3 Pillars of Security at Day 1 Start Ups - Risk
The above is dramatic and a little bit ridiculous, but that is the point. The idea that security is something you worry about when you succeed or that progress should never come at the cost of security is equally wild and wrong. The core tenant of security that underpins all standards and controls is the same one that good code is built on, intentionality. Security is not the absence of vulnerabilities or even the presence of controls. Security, especially at a start-up, is the mitigation of unforeseen failure, in dev terms: Error Handling. The mark of a good security program at a new software company is the ability to gracefully recover from an unexpected error condition while having a plan for the ones you are aware of. Regardless of size or maturity there are three pieces that should be in place to comprise a security program from the beginning.
The ability to acknowledge and document risk
Multi Factor Authentication
The Ability to Categorize Critical Items
That is it, those 3 items are all you need when you start. They can be implemented at any stage, only one of them requires potential dev time, and they naturally steer you away from problems and into progress.

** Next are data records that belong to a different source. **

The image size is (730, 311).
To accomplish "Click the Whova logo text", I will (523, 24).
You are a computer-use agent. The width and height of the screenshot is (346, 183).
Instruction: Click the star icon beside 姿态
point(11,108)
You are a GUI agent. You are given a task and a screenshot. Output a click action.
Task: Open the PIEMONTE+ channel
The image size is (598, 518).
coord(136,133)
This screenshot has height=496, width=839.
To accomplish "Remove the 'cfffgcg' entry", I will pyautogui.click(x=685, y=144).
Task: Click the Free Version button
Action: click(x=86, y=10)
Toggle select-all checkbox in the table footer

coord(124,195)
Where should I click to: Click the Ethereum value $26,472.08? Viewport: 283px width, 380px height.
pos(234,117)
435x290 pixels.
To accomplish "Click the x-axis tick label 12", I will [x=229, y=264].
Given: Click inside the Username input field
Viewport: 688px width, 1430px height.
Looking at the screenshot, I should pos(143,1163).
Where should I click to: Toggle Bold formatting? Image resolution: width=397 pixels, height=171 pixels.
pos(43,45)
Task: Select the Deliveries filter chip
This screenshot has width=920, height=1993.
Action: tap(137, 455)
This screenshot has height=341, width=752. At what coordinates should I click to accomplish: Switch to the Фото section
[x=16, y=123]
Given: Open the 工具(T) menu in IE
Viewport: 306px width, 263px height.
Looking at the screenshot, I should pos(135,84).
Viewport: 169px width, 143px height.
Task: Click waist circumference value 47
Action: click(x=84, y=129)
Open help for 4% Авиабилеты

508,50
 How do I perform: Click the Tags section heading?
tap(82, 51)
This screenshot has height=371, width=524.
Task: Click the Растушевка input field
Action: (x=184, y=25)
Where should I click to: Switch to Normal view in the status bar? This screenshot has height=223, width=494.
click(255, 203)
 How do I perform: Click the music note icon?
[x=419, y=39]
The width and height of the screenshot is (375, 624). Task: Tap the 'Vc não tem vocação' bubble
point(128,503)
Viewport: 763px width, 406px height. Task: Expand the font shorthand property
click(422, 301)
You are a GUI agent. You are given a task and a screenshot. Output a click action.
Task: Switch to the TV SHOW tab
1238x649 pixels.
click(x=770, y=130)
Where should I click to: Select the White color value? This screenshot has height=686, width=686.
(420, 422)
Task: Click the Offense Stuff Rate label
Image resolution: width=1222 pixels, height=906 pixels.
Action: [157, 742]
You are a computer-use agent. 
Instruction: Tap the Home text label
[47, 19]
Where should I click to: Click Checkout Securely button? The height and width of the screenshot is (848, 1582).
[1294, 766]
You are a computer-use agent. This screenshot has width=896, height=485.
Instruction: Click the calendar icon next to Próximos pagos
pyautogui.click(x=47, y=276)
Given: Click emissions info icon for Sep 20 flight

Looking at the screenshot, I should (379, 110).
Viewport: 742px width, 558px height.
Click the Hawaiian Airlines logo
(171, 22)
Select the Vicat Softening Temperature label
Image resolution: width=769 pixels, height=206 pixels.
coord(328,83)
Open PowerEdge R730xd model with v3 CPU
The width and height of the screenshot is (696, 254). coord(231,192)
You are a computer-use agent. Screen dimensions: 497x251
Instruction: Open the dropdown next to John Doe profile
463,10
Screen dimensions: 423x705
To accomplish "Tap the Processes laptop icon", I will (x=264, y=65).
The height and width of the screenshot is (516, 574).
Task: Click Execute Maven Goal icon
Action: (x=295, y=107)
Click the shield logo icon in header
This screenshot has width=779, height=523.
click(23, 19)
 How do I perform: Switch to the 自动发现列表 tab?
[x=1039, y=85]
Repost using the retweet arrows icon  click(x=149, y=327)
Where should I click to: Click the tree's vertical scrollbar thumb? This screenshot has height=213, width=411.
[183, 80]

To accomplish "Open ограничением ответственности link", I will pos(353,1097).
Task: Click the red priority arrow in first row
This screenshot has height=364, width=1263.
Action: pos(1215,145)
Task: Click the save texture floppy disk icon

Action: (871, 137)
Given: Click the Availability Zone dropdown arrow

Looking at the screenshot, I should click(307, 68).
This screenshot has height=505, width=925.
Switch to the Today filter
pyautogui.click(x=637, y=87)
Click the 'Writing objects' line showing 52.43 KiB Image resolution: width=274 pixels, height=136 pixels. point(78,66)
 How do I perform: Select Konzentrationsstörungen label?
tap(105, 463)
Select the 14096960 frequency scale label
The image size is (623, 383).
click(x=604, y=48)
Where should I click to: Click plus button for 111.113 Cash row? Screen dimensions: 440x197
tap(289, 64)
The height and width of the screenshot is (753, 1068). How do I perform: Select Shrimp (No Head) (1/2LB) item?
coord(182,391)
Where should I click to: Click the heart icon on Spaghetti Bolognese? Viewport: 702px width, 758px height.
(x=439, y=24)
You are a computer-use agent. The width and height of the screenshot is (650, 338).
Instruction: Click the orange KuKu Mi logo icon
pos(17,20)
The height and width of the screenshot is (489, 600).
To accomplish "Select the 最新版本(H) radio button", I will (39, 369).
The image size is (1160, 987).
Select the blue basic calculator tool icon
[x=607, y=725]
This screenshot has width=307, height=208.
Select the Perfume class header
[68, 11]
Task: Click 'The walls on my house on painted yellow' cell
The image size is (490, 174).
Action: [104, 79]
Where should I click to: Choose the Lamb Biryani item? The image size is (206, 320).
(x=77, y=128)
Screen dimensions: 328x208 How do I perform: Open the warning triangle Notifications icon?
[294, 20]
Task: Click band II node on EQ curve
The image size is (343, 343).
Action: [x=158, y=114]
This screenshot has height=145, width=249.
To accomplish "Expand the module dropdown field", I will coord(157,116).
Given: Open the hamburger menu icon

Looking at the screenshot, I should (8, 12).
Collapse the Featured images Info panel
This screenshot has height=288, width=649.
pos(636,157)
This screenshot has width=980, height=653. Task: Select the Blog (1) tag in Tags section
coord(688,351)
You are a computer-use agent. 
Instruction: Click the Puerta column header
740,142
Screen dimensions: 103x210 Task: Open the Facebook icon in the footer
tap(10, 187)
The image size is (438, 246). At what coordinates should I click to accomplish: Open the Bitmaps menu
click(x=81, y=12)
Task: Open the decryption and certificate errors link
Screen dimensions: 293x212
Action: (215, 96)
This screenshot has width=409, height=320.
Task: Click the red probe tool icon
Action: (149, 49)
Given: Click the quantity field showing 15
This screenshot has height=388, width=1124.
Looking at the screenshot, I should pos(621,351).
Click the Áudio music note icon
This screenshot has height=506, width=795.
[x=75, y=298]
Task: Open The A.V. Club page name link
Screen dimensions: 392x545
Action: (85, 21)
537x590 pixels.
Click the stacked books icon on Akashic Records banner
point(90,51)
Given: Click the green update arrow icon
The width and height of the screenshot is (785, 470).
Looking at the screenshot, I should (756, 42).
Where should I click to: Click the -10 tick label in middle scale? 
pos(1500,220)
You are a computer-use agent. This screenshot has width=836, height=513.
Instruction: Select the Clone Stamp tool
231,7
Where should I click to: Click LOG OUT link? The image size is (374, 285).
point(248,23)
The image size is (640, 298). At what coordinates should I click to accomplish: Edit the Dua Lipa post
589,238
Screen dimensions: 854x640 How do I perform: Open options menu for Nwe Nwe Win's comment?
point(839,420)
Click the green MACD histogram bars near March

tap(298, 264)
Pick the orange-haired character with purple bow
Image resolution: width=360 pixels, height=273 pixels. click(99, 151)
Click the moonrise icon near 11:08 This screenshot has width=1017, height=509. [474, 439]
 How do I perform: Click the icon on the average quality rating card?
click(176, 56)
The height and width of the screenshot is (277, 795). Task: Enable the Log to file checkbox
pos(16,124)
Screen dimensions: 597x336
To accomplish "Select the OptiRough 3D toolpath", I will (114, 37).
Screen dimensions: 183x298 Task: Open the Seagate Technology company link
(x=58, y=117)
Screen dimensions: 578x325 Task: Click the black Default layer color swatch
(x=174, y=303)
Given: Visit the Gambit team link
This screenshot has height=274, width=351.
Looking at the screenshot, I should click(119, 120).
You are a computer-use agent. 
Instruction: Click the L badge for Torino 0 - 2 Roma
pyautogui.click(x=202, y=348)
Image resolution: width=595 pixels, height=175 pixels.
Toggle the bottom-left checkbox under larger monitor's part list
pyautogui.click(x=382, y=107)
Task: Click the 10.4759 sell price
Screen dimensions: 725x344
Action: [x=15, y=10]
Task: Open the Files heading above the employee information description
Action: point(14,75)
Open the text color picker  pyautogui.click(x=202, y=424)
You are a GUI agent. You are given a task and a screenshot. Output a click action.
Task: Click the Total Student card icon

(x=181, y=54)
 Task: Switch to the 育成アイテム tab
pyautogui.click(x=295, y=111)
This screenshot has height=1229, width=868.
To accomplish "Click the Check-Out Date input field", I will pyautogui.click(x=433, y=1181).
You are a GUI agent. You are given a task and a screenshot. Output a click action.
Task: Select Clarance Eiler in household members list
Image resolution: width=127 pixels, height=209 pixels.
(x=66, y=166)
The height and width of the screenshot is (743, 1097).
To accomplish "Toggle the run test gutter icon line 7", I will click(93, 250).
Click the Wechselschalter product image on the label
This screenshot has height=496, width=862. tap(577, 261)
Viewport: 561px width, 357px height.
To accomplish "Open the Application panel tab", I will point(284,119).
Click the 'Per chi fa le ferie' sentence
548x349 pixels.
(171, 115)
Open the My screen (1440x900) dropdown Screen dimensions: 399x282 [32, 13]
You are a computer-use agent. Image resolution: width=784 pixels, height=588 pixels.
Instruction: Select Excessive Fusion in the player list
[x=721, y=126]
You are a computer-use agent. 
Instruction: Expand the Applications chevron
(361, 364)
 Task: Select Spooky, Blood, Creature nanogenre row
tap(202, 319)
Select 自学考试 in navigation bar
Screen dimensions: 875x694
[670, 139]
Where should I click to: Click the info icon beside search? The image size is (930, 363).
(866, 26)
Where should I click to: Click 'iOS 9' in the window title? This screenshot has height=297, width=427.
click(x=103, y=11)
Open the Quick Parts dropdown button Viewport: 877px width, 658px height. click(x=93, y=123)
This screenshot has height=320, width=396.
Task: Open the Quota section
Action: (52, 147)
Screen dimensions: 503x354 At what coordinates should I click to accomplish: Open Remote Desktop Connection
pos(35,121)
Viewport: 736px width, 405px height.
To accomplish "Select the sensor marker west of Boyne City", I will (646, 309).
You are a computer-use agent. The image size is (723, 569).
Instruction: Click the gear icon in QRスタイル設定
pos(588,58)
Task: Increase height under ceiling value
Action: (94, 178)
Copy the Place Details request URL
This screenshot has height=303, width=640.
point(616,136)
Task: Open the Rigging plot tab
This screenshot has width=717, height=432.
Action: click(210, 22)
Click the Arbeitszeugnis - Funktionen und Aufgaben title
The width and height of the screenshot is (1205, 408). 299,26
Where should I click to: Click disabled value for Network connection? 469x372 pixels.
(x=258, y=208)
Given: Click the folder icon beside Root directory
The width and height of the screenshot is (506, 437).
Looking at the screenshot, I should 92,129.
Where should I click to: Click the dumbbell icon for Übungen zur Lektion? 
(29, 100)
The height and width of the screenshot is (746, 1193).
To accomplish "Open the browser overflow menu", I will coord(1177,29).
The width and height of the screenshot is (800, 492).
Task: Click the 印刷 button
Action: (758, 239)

Today I want to talk to you about the first one.
Overview
The Ability to Document and Acknowledge Risk is effectively a paperwork exercise. Processes like this are easy for technical teams to dismiss out of hand as being tertiary to technical efforts. There is also the initial impression that this process is going to be heavy-handed and complicated. The process can be both of those things, but it does not have to be. Perfection is the enemy of progress and the same is true for this. We want to lay a foundation, that foundation will gently steer people towards the center of the road and away from the cliff.
Implementation
So how we lay the foundation is simple. Have a document like a Google Document, a tracking board like Trello, or a no code solution like Notion. When your team identifies a concern that is relevant to security it gets recorded. This could be anything from a stray thought from an engineer to a vulnerability found in a penetration test. The leadership team looks at these entries and makes one of three decisions, fix it now, fix it later, or accept it.
“Fix it” is self-explanatory, you just fix the issue right away; in most cases this will be some impactful critical issue. The other two have more to them. If you decide to fix it later, you write down that the plan is to fix it within some amount of time, any mitigating factors, and a date that this issue will be checked up on. If you choose to accept it, you write it down, denote when you plan to review this entry in the future and then someone with the authority to accept financial risk annotates that the company is aware of the issue and is not currently planning to correct it within the next year.
This document will populate over time and naturally create the company’s threat model and security risk appetite. The discourse around the identified issues and their visibility will shape the way the company builds and promotes awareness. This will also satisfy a number of compliance requirements down the road.
Whatever this document is, adding to it should be easy. Anyone should be able to easily submit their concerns. New concerns can be reviewed at a set interval and triaged.
With this in place the company can continue to move at pace while internalizing intentionality and consideration for security decisions and setting the organization up for success later in its evolution.
My last note on this is that while it might seem counter intuitive, 100% rigor with this implementation or overly strict enforcement will sabotage this program. All programs need to demonstrate value, especially if people are concerned it detracts from progress. Get a minimal set of this implemented, release the positive results and your stakeholders will help you grow it without heavy-handed enforcement.